==== Data rows

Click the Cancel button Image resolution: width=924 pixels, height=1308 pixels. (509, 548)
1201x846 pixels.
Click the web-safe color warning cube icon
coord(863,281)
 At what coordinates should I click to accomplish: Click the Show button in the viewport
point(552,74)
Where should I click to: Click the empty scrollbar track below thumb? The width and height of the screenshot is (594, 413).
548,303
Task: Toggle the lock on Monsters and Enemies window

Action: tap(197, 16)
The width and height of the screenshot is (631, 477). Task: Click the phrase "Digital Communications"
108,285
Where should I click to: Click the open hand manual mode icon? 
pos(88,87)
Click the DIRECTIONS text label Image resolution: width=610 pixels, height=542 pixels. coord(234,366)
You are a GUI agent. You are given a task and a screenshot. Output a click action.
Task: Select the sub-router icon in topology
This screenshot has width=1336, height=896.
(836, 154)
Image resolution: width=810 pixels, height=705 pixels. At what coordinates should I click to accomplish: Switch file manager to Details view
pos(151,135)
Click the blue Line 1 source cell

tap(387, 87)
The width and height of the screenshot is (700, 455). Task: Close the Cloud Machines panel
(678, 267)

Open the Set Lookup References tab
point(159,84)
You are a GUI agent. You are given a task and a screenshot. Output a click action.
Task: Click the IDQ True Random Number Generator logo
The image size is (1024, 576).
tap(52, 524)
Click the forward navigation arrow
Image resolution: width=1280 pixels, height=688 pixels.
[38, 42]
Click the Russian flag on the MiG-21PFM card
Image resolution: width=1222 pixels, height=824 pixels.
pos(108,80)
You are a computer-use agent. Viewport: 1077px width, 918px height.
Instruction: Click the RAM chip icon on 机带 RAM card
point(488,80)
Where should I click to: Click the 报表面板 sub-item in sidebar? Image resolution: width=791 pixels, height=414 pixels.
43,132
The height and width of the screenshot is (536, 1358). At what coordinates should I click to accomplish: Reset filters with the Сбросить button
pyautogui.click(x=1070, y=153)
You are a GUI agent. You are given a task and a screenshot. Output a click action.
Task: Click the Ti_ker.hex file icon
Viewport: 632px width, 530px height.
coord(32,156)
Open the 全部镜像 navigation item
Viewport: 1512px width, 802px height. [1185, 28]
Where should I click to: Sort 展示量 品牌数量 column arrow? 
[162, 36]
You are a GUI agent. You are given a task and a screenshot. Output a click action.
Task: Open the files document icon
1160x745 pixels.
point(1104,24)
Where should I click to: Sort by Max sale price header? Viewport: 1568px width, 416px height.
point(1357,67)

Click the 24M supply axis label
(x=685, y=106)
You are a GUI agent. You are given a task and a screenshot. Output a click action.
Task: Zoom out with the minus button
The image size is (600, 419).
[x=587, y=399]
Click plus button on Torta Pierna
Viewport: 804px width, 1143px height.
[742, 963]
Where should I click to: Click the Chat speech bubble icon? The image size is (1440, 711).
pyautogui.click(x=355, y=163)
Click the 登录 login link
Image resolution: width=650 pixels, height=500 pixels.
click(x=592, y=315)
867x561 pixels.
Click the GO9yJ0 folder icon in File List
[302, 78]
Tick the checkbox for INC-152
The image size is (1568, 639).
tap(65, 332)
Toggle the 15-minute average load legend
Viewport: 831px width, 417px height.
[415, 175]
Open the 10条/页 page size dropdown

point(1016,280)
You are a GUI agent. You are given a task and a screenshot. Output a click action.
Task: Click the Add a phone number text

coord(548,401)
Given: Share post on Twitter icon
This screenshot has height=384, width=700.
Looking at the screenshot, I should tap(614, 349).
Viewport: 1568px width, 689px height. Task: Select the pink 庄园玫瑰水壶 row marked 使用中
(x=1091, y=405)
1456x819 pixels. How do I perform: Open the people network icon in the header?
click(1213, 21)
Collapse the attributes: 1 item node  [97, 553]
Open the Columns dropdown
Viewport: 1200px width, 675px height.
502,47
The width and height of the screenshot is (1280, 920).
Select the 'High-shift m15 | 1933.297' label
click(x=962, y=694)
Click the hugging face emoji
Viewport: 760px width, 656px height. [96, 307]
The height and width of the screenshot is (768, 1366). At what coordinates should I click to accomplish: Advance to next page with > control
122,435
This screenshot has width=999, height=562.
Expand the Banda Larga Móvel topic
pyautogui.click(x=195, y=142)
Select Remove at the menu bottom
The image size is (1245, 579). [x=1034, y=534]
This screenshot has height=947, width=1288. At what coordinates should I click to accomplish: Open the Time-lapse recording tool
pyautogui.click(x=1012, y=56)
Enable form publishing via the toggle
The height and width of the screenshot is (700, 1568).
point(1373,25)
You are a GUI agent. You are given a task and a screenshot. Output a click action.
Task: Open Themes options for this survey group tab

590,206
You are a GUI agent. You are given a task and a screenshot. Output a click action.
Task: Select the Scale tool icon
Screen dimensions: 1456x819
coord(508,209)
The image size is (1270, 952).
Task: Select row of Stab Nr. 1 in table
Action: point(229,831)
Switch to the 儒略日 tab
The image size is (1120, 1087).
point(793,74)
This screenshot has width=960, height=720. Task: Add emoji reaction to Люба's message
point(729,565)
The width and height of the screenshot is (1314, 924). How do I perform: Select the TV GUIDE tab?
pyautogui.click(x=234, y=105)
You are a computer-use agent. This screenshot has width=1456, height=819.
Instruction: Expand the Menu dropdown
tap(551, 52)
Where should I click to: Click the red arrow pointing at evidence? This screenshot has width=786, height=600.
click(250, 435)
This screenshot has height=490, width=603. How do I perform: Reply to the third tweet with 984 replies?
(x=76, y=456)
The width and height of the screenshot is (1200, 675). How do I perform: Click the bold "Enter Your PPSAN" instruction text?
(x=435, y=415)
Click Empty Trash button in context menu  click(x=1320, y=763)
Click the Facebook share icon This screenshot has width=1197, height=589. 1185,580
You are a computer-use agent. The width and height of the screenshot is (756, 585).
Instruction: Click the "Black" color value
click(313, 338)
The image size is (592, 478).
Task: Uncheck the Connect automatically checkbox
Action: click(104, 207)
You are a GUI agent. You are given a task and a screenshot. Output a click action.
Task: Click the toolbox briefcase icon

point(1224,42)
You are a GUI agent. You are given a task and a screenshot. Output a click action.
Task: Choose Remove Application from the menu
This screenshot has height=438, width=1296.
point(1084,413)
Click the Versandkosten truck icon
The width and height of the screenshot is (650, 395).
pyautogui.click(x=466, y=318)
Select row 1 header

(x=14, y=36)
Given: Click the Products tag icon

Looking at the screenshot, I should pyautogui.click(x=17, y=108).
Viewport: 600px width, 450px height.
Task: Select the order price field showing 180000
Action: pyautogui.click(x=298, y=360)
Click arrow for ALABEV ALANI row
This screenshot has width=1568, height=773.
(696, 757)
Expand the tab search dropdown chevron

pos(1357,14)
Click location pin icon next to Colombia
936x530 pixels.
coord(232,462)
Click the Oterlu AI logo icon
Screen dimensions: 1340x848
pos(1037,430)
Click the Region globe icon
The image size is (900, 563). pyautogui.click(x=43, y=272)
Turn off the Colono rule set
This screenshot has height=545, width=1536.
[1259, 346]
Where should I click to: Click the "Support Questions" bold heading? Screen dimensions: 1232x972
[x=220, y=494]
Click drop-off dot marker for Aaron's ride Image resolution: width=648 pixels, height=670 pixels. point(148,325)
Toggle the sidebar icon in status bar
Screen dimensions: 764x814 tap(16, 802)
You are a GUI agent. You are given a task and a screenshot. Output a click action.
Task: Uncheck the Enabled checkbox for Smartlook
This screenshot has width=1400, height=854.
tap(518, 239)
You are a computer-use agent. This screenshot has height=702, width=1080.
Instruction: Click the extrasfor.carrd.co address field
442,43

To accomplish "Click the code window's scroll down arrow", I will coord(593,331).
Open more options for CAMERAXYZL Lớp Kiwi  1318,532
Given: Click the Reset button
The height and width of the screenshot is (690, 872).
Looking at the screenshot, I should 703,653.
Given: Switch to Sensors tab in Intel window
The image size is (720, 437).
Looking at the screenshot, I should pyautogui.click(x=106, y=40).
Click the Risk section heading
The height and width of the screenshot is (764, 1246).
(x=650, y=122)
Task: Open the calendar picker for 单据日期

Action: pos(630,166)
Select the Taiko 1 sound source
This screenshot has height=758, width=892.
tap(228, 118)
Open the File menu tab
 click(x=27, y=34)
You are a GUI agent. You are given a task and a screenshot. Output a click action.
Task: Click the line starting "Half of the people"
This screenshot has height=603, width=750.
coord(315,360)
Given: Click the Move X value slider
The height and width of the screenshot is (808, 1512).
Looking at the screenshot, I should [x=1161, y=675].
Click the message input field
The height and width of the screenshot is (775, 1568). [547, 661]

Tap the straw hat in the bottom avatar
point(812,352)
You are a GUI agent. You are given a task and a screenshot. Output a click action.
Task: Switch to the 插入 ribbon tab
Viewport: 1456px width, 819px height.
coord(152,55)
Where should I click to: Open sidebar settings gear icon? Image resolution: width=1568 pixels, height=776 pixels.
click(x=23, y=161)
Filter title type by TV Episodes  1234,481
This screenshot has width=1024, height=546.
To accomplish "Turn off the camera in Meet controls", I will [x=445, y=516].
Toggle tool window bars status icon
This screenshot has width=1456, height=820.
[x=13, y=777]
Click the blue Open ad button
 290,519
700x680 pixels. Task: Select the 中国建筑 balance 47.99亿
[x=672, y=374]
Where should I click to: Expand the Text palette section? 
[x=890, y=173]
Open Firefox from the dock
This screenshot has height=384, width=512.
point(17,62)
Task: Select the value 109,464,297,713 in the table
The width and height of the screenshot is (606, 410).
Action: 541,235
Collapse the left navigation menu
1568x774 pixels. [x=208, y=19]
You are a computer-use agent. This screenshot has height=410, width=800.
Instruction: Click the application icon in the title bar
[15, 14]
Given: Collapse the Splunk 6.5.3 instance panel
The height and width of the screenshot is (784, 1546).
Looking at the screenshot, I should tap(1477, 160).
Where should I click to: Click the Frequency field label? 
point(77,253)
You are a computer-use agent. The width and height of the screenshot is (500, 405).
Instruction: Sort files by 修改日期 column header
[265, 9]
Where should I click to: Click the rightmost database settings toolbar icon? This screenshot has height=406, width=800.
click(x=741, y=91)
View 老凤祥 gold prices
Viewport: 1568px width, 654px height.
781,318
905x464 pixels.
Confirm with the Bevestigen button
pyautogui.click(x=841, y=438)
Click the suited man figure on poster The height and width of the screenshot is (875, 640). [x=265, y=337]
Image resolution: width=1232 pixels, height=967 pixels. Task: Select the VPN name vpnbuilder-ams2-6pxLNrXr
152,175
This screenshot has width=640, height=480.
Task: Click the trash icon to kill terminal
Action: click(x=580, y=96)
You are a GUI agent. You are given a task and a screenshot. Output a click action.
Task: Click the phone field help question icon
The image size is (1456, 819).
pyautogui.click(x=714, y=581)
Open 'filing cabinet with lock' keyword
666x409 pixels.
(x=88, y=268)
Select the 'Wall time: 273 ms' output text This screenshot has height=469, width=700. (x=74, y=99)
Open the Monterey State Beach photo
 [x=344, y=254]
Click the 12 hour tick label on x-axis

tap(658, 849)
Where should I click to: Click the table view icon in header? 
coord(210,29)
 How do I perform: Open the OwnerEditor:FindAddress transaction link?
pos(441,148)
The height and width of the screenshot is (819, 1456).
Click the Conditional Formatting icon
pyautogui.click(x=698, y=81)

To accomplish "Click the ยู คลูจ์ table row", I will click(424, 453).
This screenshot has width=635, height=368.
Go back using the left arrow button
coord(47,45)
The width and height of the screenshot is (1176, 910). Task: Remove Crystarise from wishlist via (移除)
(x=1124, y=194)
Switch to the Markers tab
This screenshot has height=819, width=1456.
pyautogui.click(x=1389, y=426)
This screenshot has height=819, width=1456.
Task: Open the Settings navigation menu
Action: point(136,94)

========

-- Your goal --
Recast the material from its start through the line holding "point(552,74)", inclusive, as a numbered list, leaving out blank lines.

-- The answer --
1. Click the Cancel button Image resolution: width=924 pixels, height=1308 pixels. (509, 548)
2. 1201x846 pixels.
3. Click the web-safe color warning cube icon
4. coord(863,281)
5.  At what coordinates should I click to accomplish: Click the Show button in the viewport
6. point(552,74)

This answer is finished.